Most Sundays at church I get to stand on the platform at some point and look out at all the brave souls who have made it to church that morning. I say ‘brave’ because I think sometimes (most times?) the well-dressed, sweet-smelling, generally-got-it-together people looking back at me are not really indicative of the true story of what it took to get them there!

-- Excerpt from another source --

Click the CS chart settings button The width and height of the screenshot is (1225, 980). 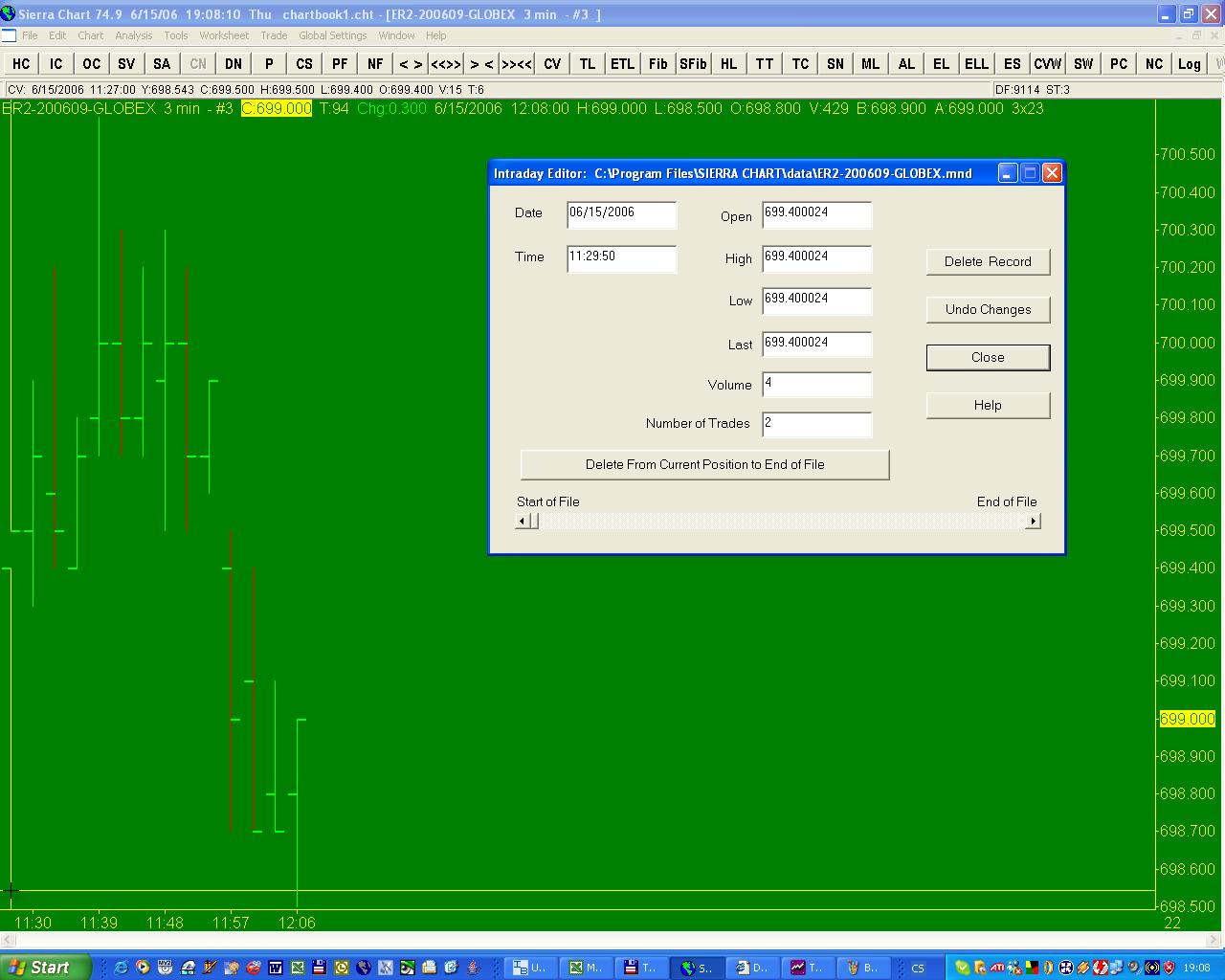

For some reason, getting up on a Sunday morning – even an hour later than you probably do for work – can be the hardest task of your week. Kids that neversleep in decided to do it TODAY (or they wake at an hour that is un-godly … even on God’s day!!)! The ‘leisurely’ breakfast went feral when one of the children decided to be ‘helpful’ with a whole box of cereal. The weekly ‘you’re-not-wearing-a-basketball-uniform-to-church’ and the ‘no-you-can’t-wear-your-flowergirl-dress’ (or a combination of both) battles have been waged … with tears … from everyone! Husband/wife decided to drive “that” way instead of “your” way and then parked in the“wrong” place and did that “thing” they always do …etc etc …I’m sure you could all recount your own “special Sunday morning drama” stories – they happen to everyone. But, for the most part, looking out from the platform we see rows and rows of got-it-all-together people singing, praying, nodding and smiling all in the right order and at the right times!
Sometimes I think instead of welcoming people to church we should CONGRATULATE them for making it! Good job everyone! You’re here!! 🙂
But then … then there are those extra ‘special’ mornings! Those mornings where the herculean efforts required getting you to church are rewarded with some kind of melt down once you’re there! Your “little treasure” decides they don’t want to go to kids’ church today. Children #2&3 battle over a piece of Lego during the second song resulting in blood, tears and red faces all round. Your toddler decides that they can’t possibly be separated from you for even a minute and the baby chooses *then* for an unexplained, inconsolable scream-fest that ‘banishes’ you to the parenting room for 85% of the service.
“Why do we even bother?”
The writer of Hebrews says we shouldn’t neglect meeting together – but that we should ENCOURAGE and spur one another on. (Hebrews 10:25)
Gathering together as church is a blessing for us and a gift for others. We come together to RECEIVE from community, from prayer and reflection, from our church family serving us in many different ways, and from the opportunity to experience and encounter God in worship and through His Word. But we also come to GIVE that to others.
The discipline of regular church attendance and engagement is inextricably linked to discipleship and maturing in faith. It’s God’s plan for us that we would ‘do church’ (come together with other believers) in order to equip us to ‘be the church’ – gathered AND scattered as we move throughout the week in various places of work, family and community engagement.
Church brings together generations, nationalities, genders and ages that all have much to contribute to and learn from one another. Church provides us with living testimonies of God’s faithfulness in all seasons and circumstances as they are represented amongst us. It reminds us that we are not alone in our pursuit of God. It provides family relationships for those who are disconnected from their biological family. We can find mentors and friends and people to journey with us, who we can learn from or teach. Church encourages us in our witness to others and resources us in our capacity to share the life-changing message of Jesus with others.
Jesus loves the church! I love the church! A love for the church is an incredible gift we can give our children.
Each Sunday is another opportunity to speak the value of church to your family. In spite of how difficult it is to sometimes even get there and how challenging it can be to stay there the benefit and blessing of regular church attendance and engagement is sufficient incentive to persist.
So, if you make it to church on a Sunday, pause to give yourself a big congratulatory high five. “At least you came!”